We are seeking a highly skilled AI Engineer with expertise in LLMs, data-driven pipeline implementation, and real-time AI inference to develop and optimize AI models tailored for industrial applications.
Qualifications
- 5+ years of experience in AI/ML development, specializing in LLMs and NLP-based models.
- Proficiency in Python, PyTorch, TensorFlow, and Hugging Face Transformers.
- Experience designing and optimizing data pipelines using Apache Spark, Airflow, Kafka, or similar frameworks.
- Strong understanding of vector search, RAG, prompt engineering, custom fine-tuning, and knowledge graph-based AI implementations.
- Familiarity with multi-modal data integration (text, image, and sensor data).
- Experience with containerized MLOps frameworks (Kubeflow, MLflow, TFX) and CI/CD for AI deployments.
- Expertise in cloud AI services (AWS SageMaker, Azure ML, Google Vertex AI) and distributed training.
- Experience deploying AI models at the edge using NVIDIA Jetson, TensorRT, OpenVINO, or Coral TPUs.
- Provable experience in writing code for embedded GPUs and NPU/TPU accelerators, optimizing AI inference workloads for edge computing.
- Knowledge of time-series forecasting, anomaly detection, and predictive maintenance models is a plus.
Preferred Qualifications
- Experience in mining, industrial automation, or large-scale infrastructure projects.
- Knowledge of real-time AI applications in mission-critical environments.
- Familiarity with multi-agent AI systems and reinforcement learning.
- Knowledge of Computer Vision techniques and image processing.
Soft Skills
- Strong problem-solving mindset and ability to optimize AI solutions for industrial challenges.
- Ability to work cross-functionally with engineers, data scientists, and business stakeholders.
- Excellent communication skills in English and Portuguese (Spanish is a plus).
Responsibilities
- Design, implement, and optimize LLM-based AI solutions for industrial and mining use cases.
- Develop data-driven pipelines for processing, transforming, and analyzing large-scale operational data from IoT sensors, edge devices, and cloud platforms.
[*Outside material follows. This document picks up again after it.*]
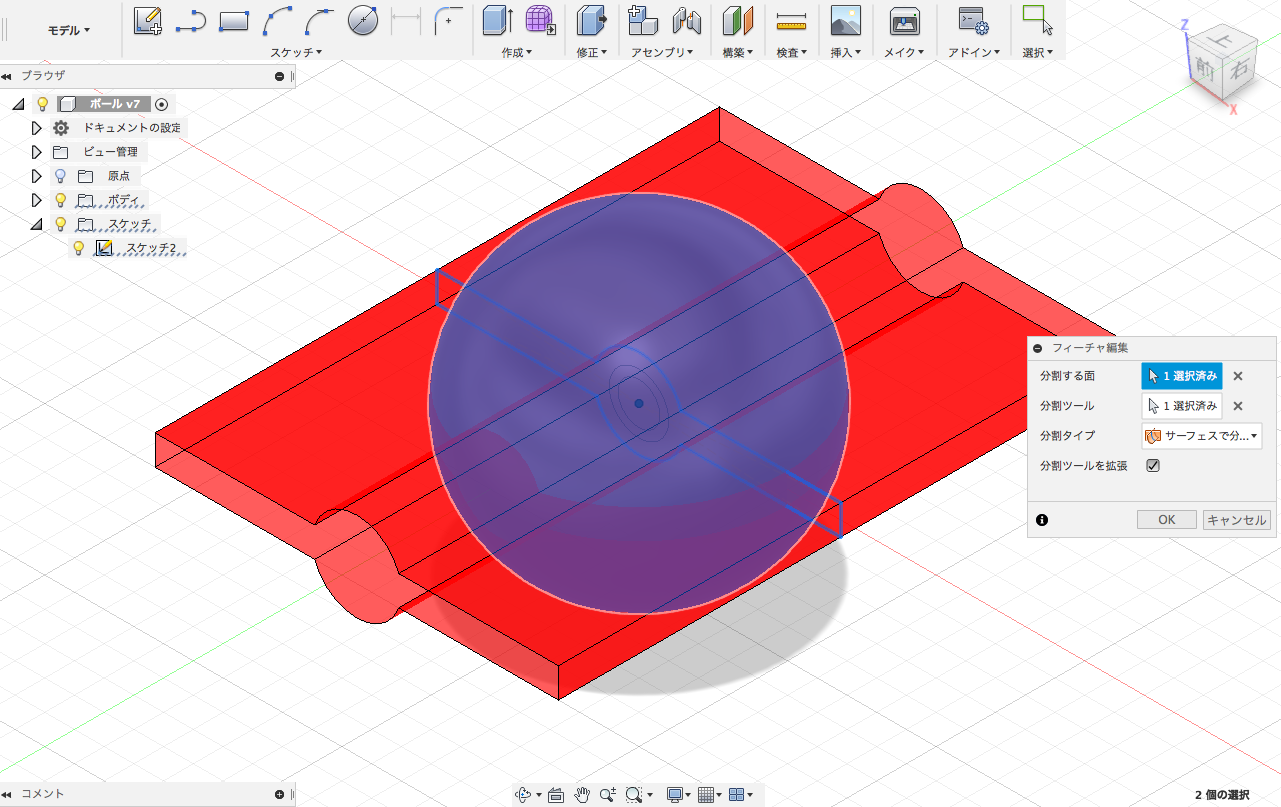Open the 分割タイプ dropdown
This screenshot has width=1281, height=807.
(x=1201, y=436)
- Fine-tune and deploy transformer-based architectures (GPT, BERT, Llama, T5, etc.) for domain-specific AI applications.
- Implement real-time AI inference models at the edge and in the cloud to support mission-critical decision-making.
- Optimize model performance, latency, and cost efficiency through techniques such as quantization, pruning, and distillation.
- Collaborate with data engineers and DevOps teams to integrate AI models into production-grade environments using MLOps best practices.
- Leverage vector databases (e.g., Pinecone, FAISS, Weaviate) for efficient retrieval-augmented generation (RAG) workflows.
- Develop and maintain APIs and microservices to expose AI models for real-time industrial applications.
- Ensure AI model security, explainability, compliance, and ethical considerations in line with regulatory frameworks such as ISO 27001 and IEC 62443.
- Automate ML workflows, including model training, validation, and deployment.
- Implement AI model monitoring (drift detection, versioning, retraining pipelines).
- Optimize inference performance on edge devices (GPUs, TPUs, FPGAs).
- Demonstrated experience using Langchain to architect and deploy LLM-driven applications.